— Task —
Please give back each entry below unaltered, leaving the pictures out.
-- Record extracts follows --
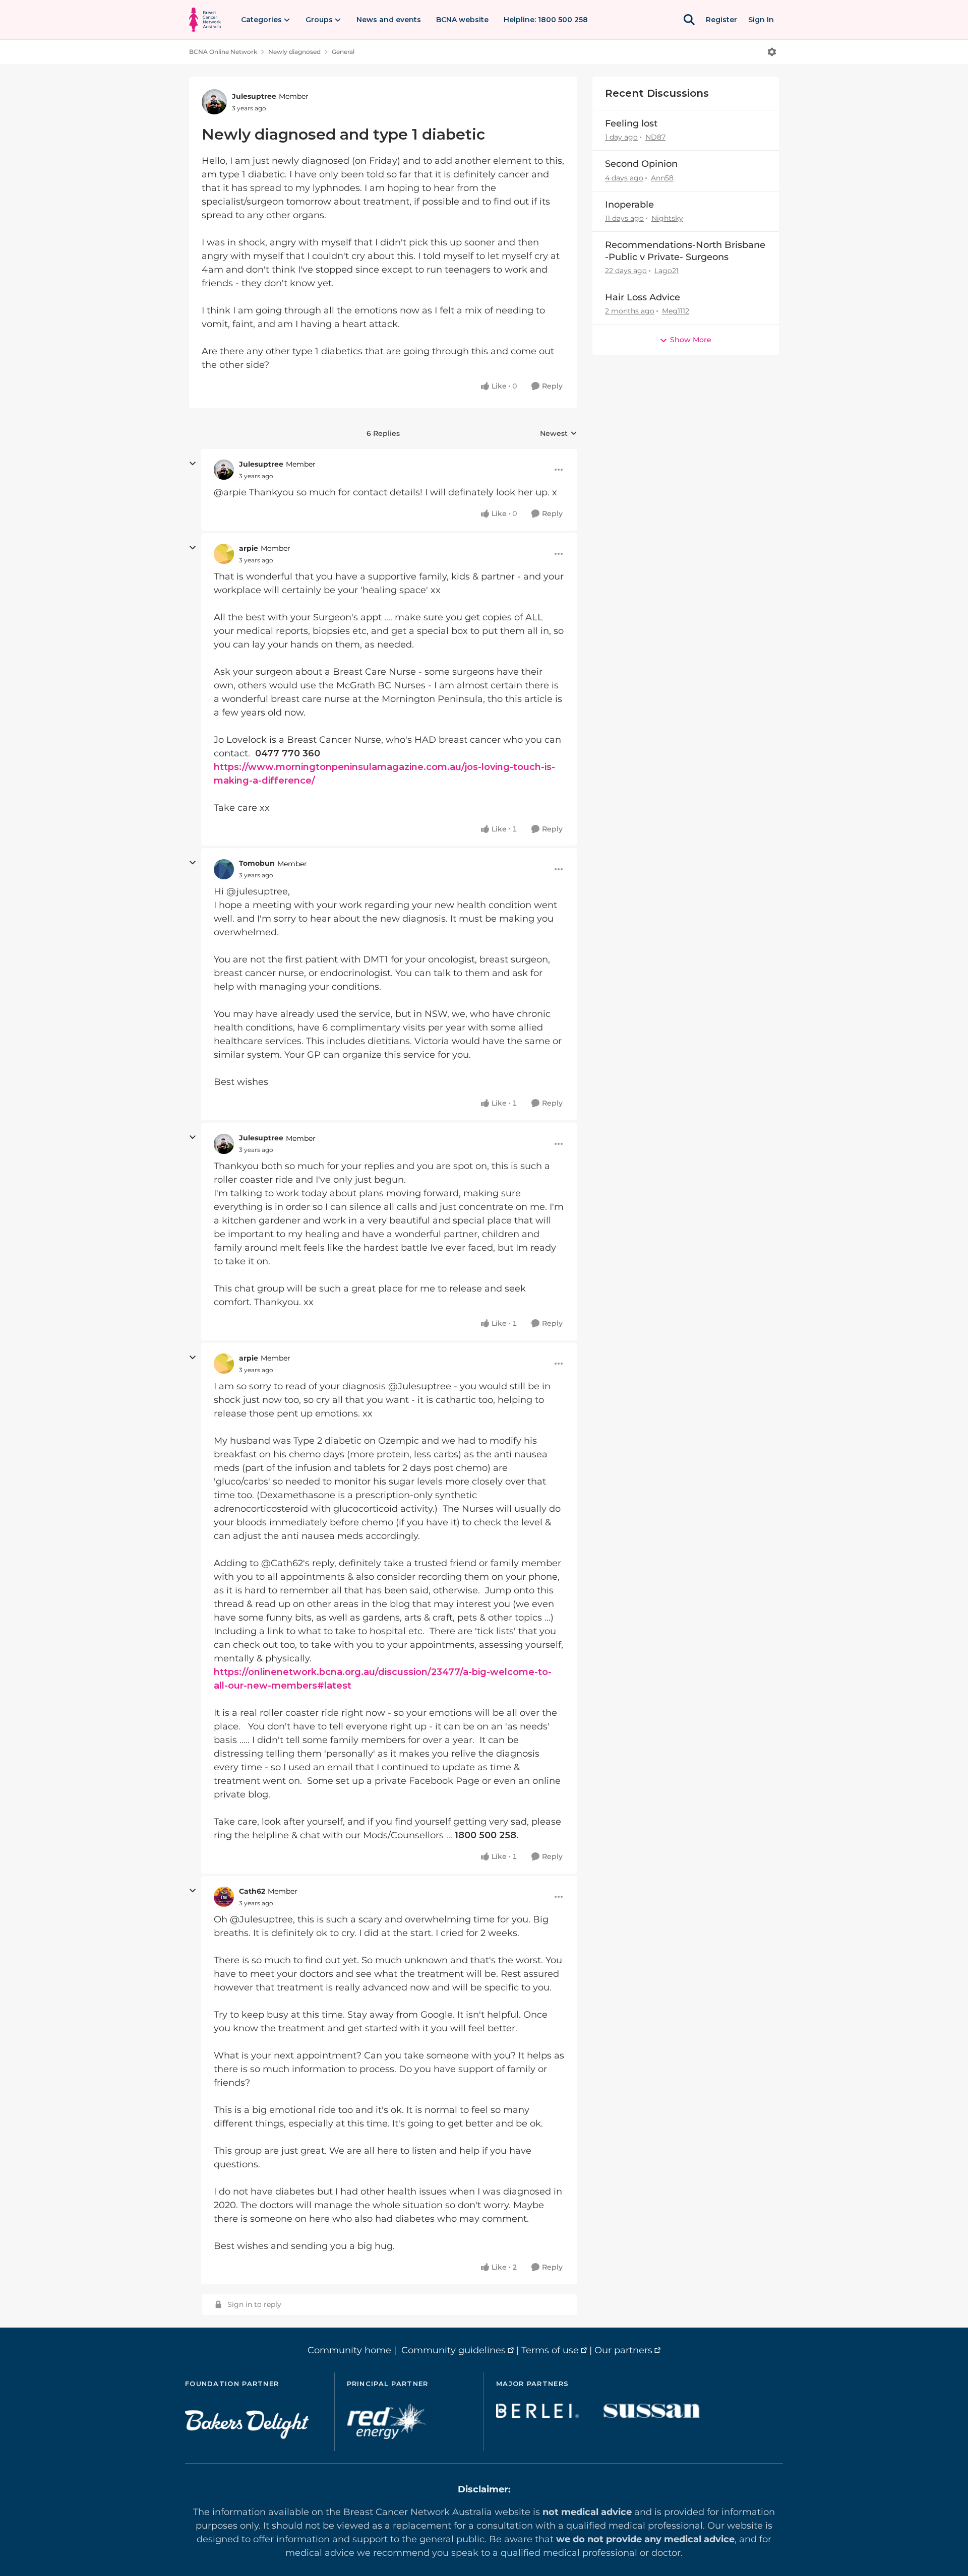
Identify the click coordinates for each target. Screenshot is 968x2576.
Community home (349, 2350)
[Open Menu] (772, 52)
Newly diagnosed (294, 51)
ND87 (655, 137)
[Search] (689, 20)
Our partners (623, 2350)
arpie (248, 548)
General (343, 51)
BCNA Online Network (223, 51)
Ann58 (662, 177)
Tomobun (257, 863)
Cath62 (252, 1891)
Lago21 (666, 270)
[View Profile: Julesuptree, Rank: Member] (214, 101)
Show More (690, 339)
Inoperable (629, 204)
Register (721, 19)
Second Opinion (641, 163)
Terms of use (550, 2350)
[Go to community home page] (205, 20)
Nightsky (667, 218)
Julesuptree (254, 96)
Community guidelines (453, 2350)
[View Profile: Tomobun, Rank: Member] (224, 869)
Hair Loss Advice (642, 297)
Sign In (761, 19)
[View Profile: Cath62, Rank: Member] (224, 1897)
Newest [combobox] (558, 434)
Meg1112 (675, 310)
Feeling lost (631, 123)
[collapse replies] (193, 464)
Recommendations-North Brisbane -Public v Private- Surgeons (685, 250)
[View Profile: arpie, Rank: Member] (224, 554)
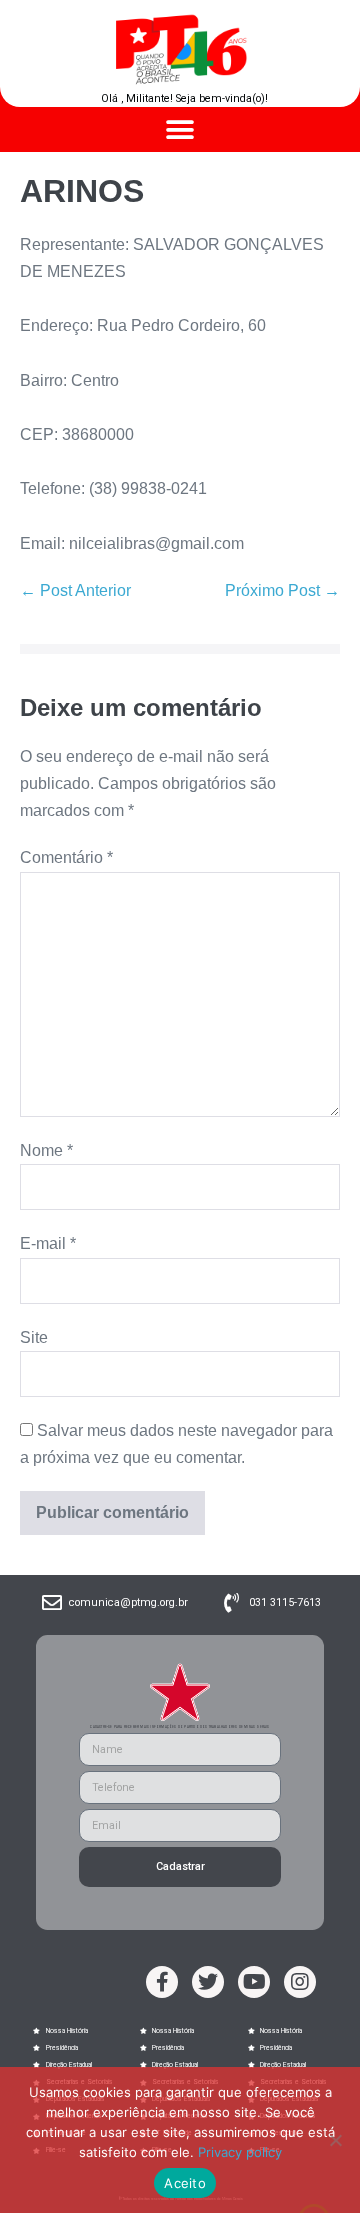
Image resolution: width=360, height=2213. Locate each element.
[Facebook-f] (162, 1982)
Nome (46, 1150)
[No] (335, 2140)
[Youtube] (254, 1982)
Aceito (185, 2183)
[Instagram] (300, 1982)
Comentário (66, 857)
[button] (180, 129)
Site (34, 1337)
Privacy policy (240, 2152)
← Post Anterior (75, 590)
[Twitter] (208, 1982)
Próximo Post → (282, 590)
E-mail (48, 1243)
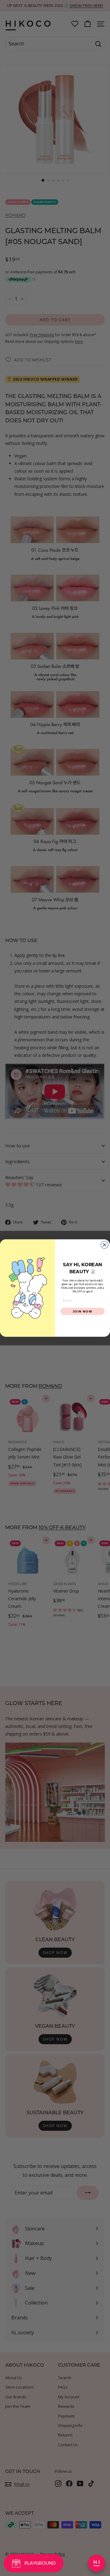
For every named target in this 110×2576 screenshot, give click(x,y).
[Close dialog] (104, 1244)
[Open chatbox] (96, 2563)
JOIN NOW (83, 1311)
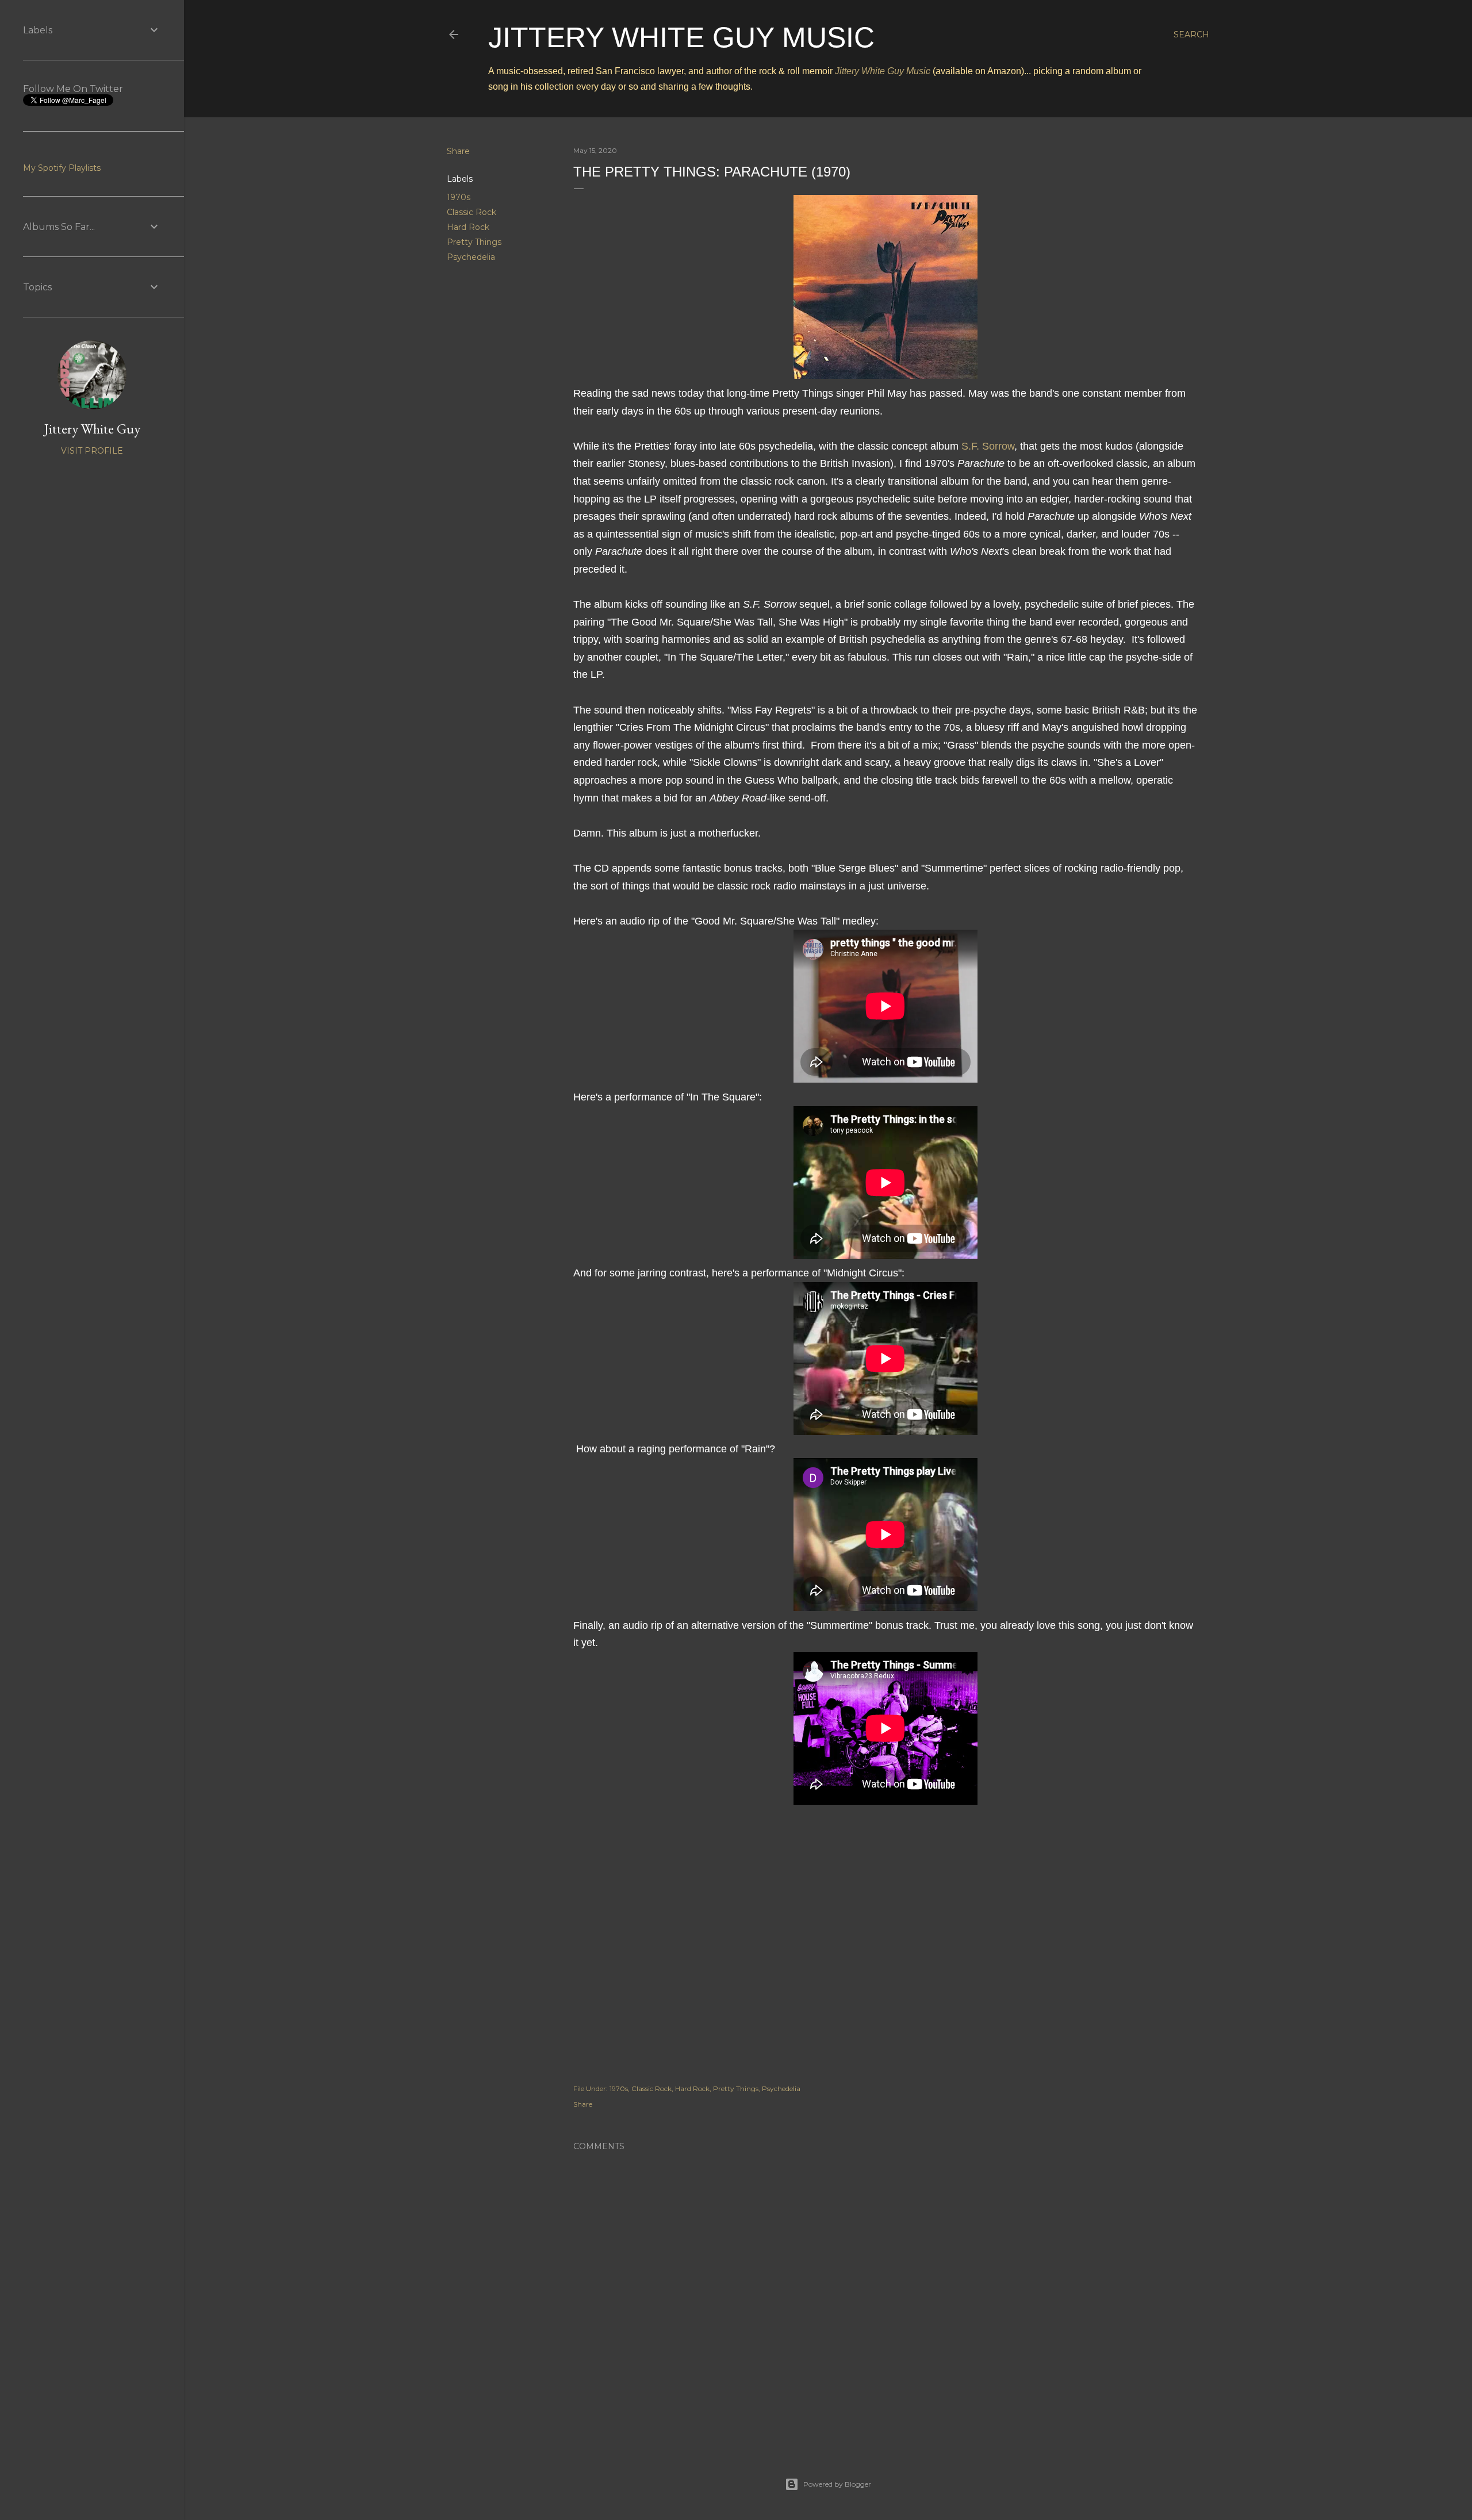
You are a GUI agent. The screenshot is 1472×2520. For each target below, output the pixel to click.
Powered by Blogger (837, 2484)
-- Record extracts concluded --
— Exercise solution —
Identify the click coordinates for each target. Screenshot is 968x2576.
Community home (349, 2350)
[Open Menu] (772, 52)
Newly diagnosed (294, 51)
ND87 (655, 137)
[Search] (689, 20)
Our partners (623, 2350)
arpie (248, 548)
General (343, 51)
BCNA Online Network (223, 51)
Ann58 (662, 177)
Tomobun (257, 863)
Cath62 (252, 1891)
Lago21 (666, 270)
[View Profile: Julesuptree, Rank: Member] (214, 101)
Show More (690, 339)
Inoperable (629, 204)
Register (721, 19)
Second Opinion (641, 163)
Terms of use (550, 2350)
[Go to community home page] (205, 20)
Nightsky (667, 218)
Julesuptree (254, 96)
Community guidelines (453, 2350)
[View Profile: Tomobun, Rank: Member] (224, 869)
Hair Loss Advice (642, 297)
Sign In (761, 19)
[View Profile: Cath62, Rank: Member] (224, 1897)
Newest [combobox] (558, 434)
Meg1112 (675, 310)
Feeling lost (631, 123)
[collapse replies] (193, 464)
Recommendations-North Brisbane -Public v Private- Surgeons (685, 250)
[View Profile: arpie, Rank: Member] (224, 554)
Image resolution: width=360, height=2213. Locate each element.
[Facebook-f] (162, 1982)
Nome (46, 1150)
[No] (335, 2140)
[Youtube] (254, 1982)
Aceito (185, 2183)
[Instagram] (300, 1982)
Comentário (66, 857)
[button] (180, 129)
Site (34, 1337)
Privacy policy (240, 2152)
← Post Anterior (75, 590)
[Twitter] (208, 1982)
Próximo Post → (282, 590)
E-mail (48, 1243)
For every named target in this 110×2576 screenshot, give click(x,y).
[Close dialog] (104, 1244)
[Open chatbox] (96, 2563)
JOIN NOW (83, 1311)
You are a GUI agent. The screenshot is 1472×2520. For each target below, output the pixel to click.
Powered by Blogger (837, 2484)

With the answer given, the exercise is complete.